A look at ARM’s AI processor
Recently, ARM has further disclosed some information about the ML Processor. The EETimes article “Arm Gives Glimpse of AI Core”[1] and the AnandTech article “ARM Details “Project Trillium” Machine Learning Processor Architecture” introduced the information from different perspectives, which are worth our careful analysis.
ARM released its ML Processor on the eve of this year’s Spring Festival. Not much information was released at that time, and I also did a simple analysis ( AI chip starts the year ).
ARM has released more information this time, let's take a look. First, the key features and some important information, will be released in mid-2018.
Top-level architecture
Compared with the basic block diagram initially released, this time we see a more detailed module block diagram and connection relationship, as shown in the figure below.
The top layer of MLP looks like a typical hardware accelerator. It has local SRAM and exchanges data and main control information (instructions) with the outside world through an ACE-Lite interface. There should also be some control signals, which are probably omitted here (you can refer to Nvidia's NVDLA).
In the figure above, the green arrows should represent data flow, and the red arrows represent control flow. The CE in MLP shares a set of DMA, Control Unit and Sync Unit.
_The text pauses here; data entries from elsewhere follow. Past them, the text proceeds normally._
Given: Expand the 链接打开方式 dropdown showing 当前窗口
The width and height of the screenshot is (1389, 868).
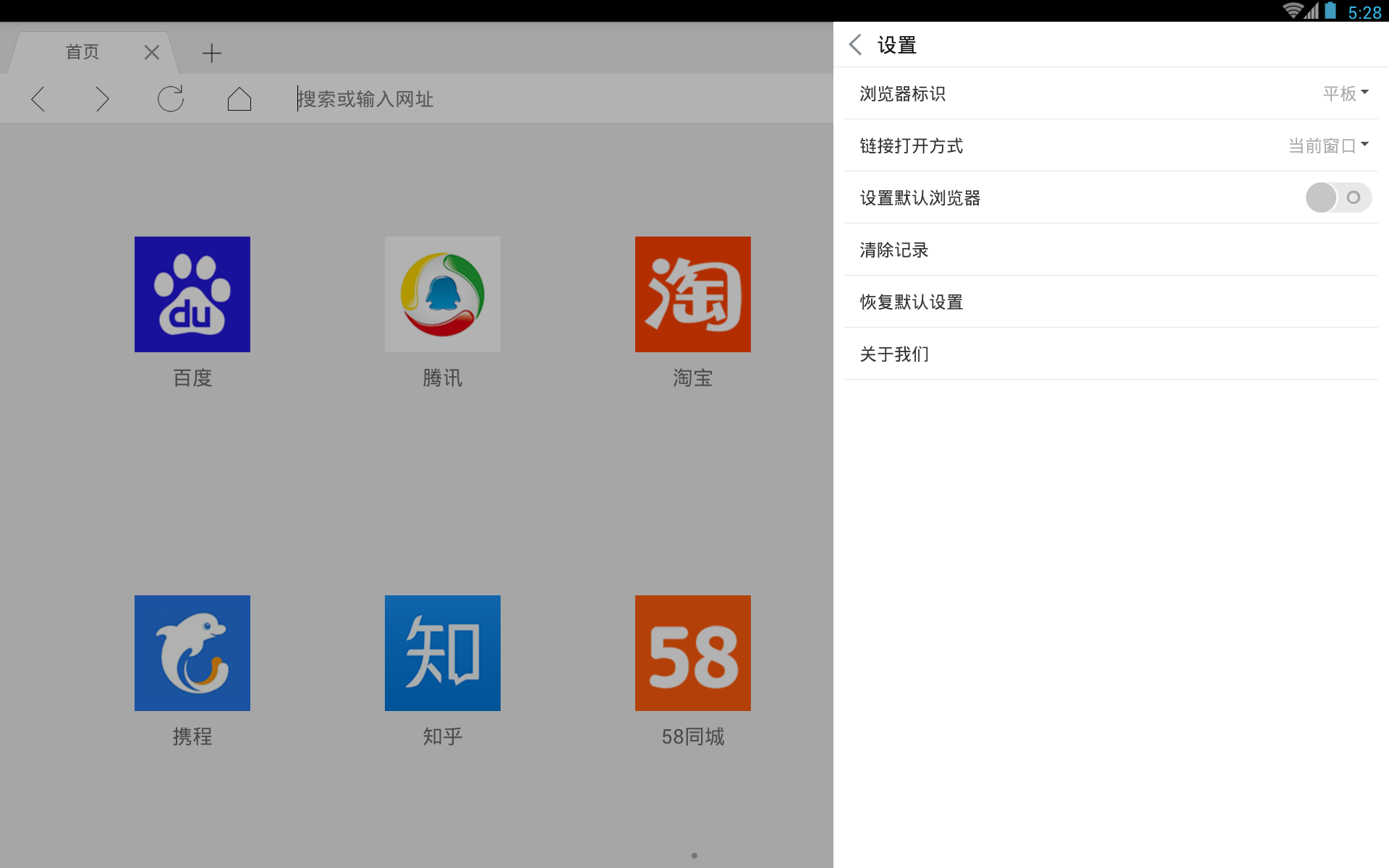Looking at the screenshot, I should pos(1328,145).
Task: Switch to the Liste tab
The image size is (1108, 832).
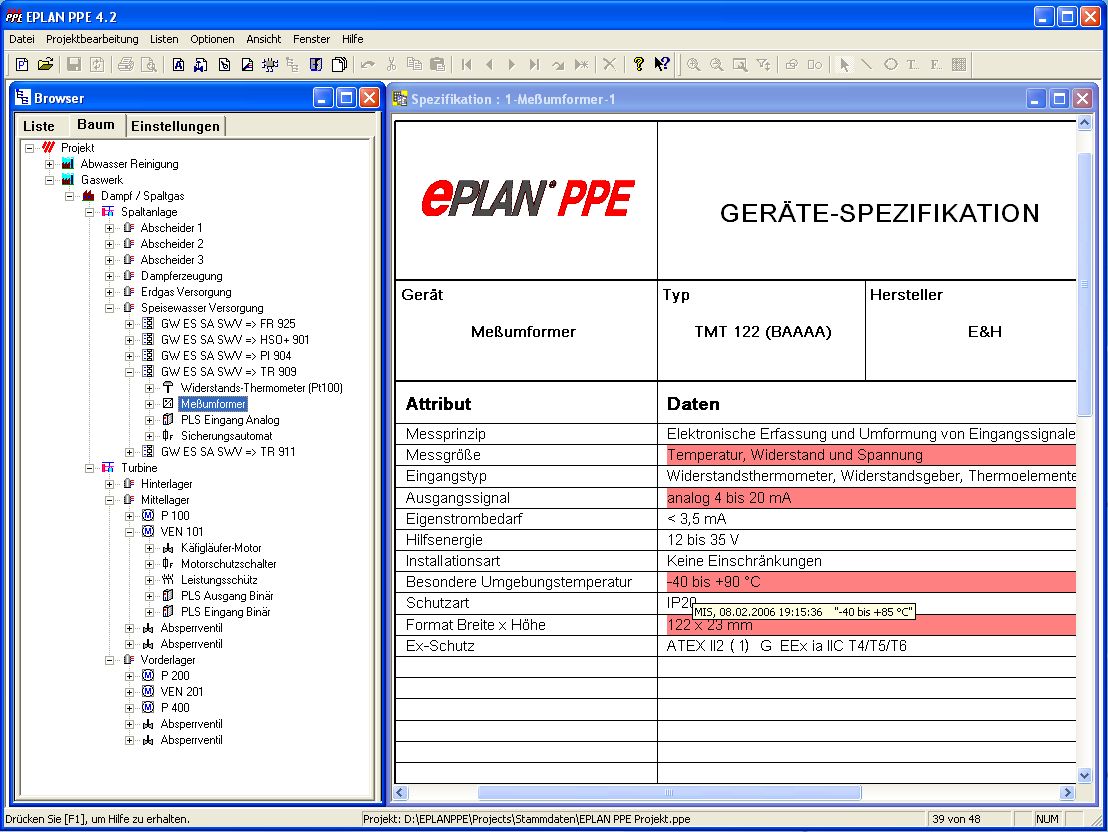Action: tap(39, 126)
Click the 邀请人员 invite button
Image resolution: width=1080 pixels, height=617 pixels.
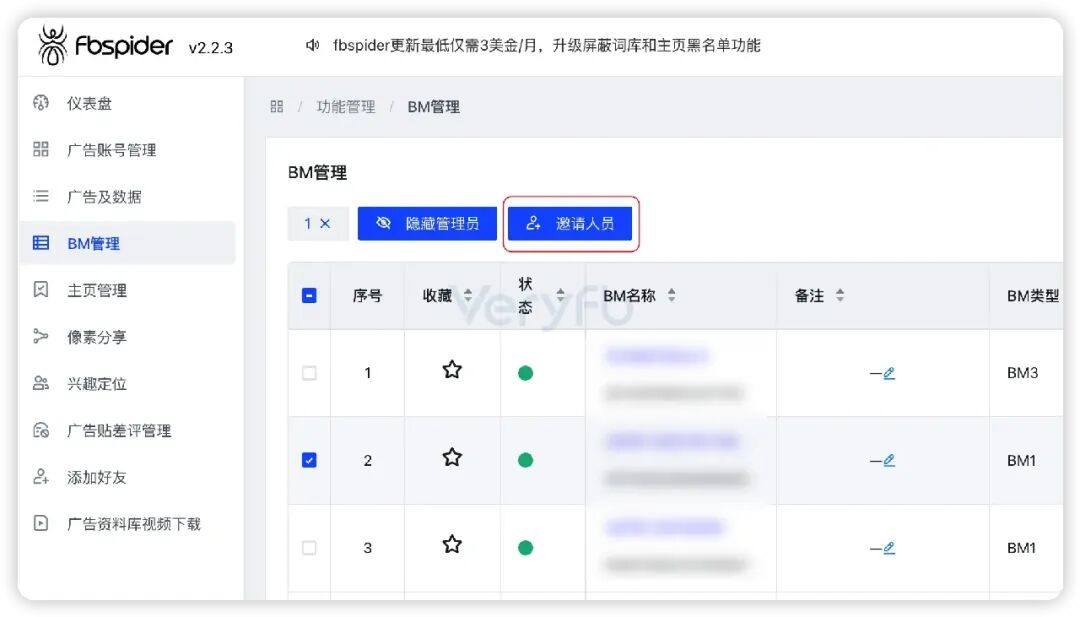coord(571,223)
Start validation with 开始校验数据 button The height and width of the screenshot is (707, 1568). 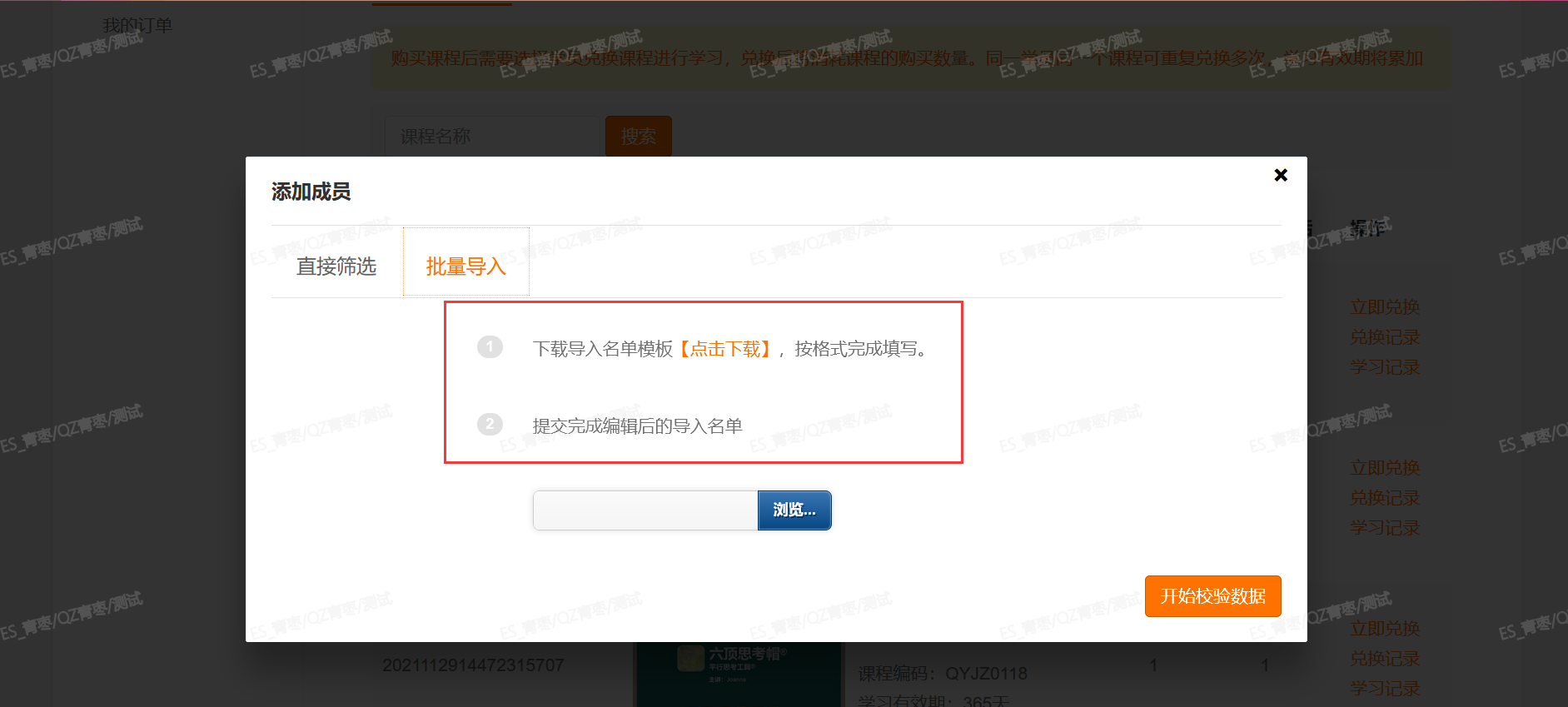coord(1212,596)
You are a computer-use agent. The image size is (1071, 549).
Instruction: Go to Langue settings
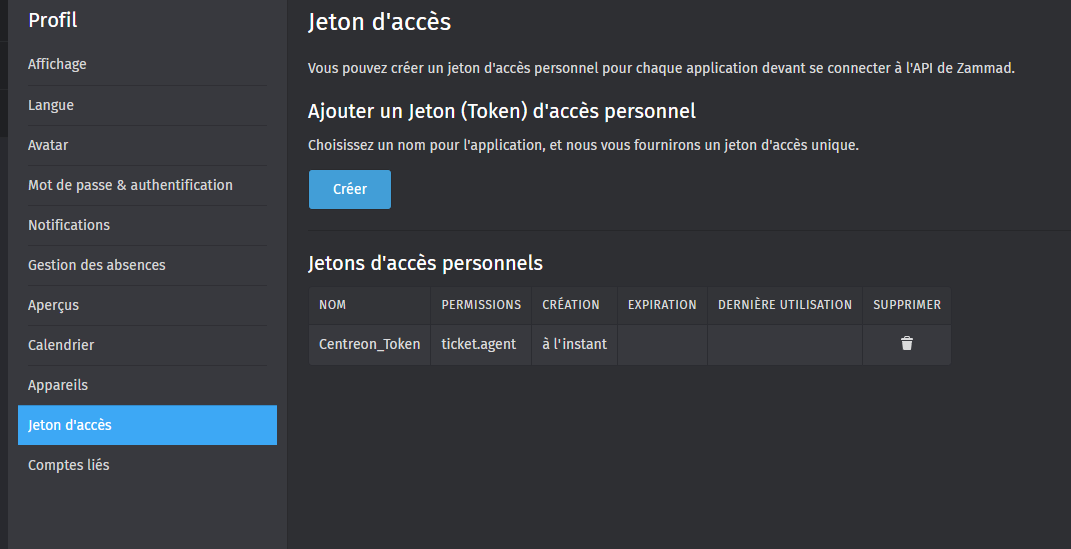pyautogui.click(x=51, y=105)
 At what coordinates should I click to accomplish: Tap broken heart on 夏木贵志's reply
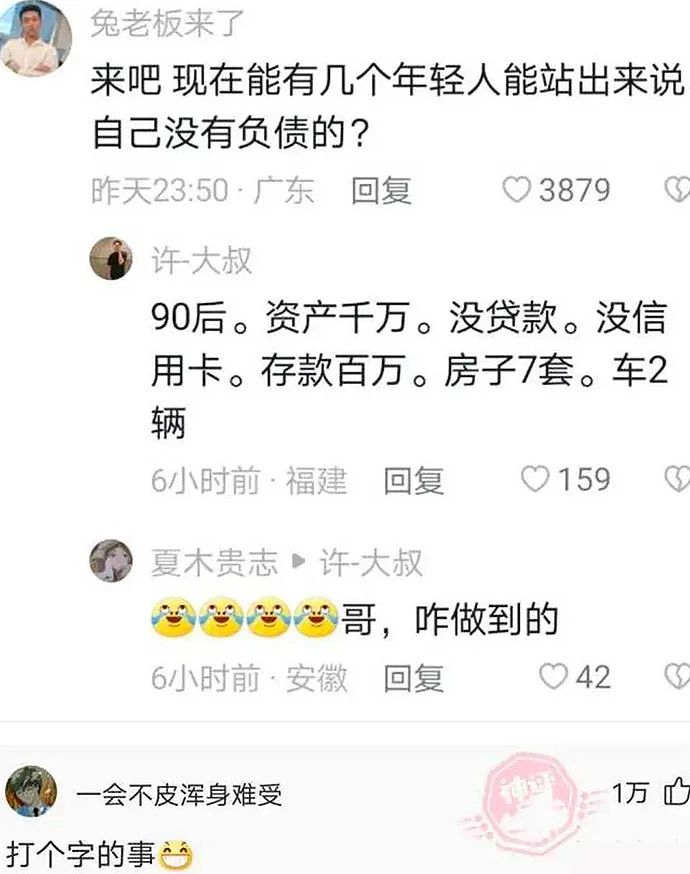click(678, 676)
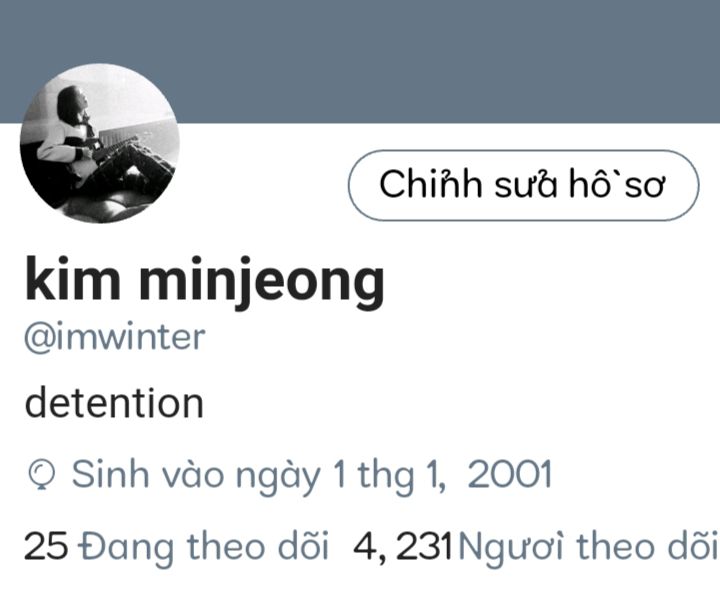Click the @ symbol in the username
This screenshot has height=604, width=720.
pos(38,339)
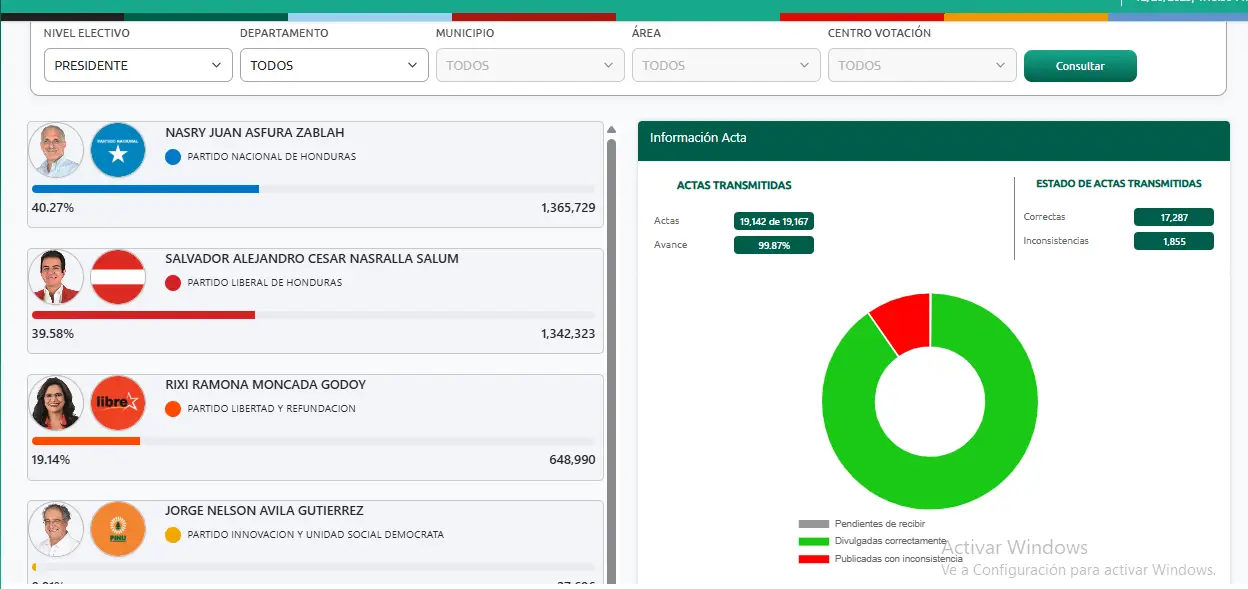The width and height of the screenshot is (1248, 589).
Task: Select the Libre party logo
Action: (118, 403)
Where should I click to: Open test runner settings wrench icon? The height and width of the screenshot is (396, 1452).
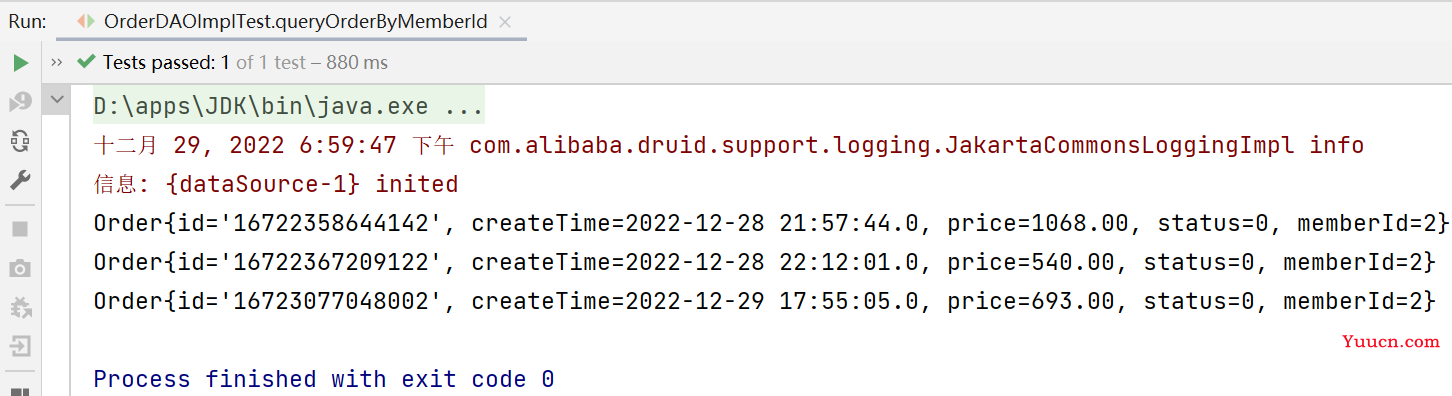[20, 180]
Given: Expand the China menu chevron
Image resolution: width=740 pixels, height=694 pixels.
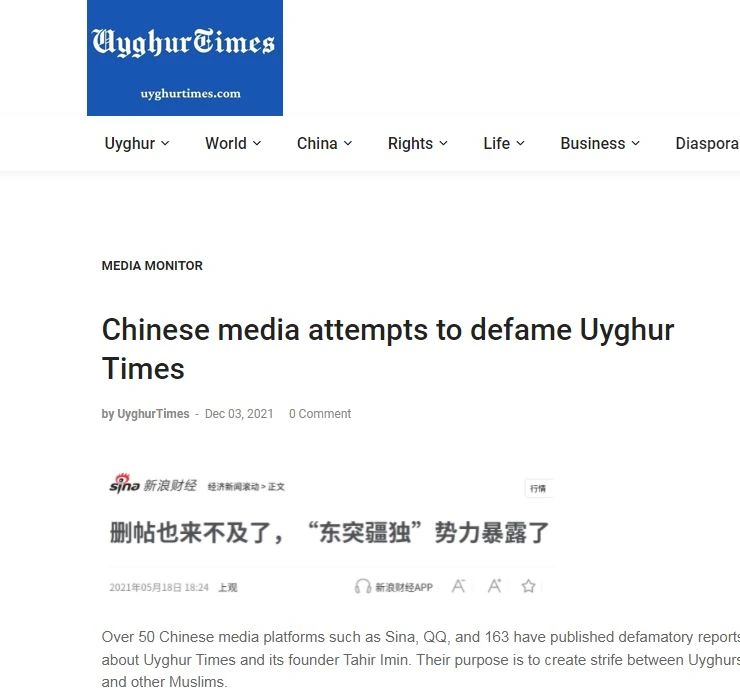Looking at the screenshot, I should (x=348, y=143).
Its basic processing flow is as follows: 1. Configure Control Unit and DMA Engine; 2. DMA Engine reads data from the outside (such as DDR) and stores it in the local SRAM; 3. Input Feature Map Read module and Weight Read module read the feature map and weight to be calculated, process (such as weight decompression), and send them to MAC Convolution Engine (hereinafter referred to as MCE); 4. MCE performs convolution and other operations, and transmits the results to Programmable Layer Engine (hereinafter referred to as PLE); 5. PLE performs other processing and writes the results back to the local SRAM; 6. DMA Engine transfers the results to external storage space (such as DDR) .
The Broadcast interface marked at the top level implements the function of broadcasting feature map data between multiple Compute Engines (hereinafter referred to as CEs). Therefore, the basic convolution operation mode is that the same feature map is broadcast to multiple CEs, and different CEs use different weights to
operate with these feature maps.
From the current configuration, MLP includes 16 compute engines, each with 128 MACs, that is, a total of 16x128=2048 MACs, and each cycle can perform 4096 operations. If you want to achieve the total processing power of 4.6TOPS mentioned by ARM, you need a clock cycle of about 1.12GHz. Since this indicator is for the 7nm process, it is not a big problem to achieve it
.
MCE achieves efficient convolution
In the MLP architecture, MCE and PLE are the most important functional modules. MCE provides the main computing power (processing 90% of the operations) and should be the part with the largest area and power consumption in MLP. Therefore, one of the main goals of MCE design optimization is to achieve efficient convolution operations. Specifically, the design of MLP mainly considers the following methods, most of which we have discussed before.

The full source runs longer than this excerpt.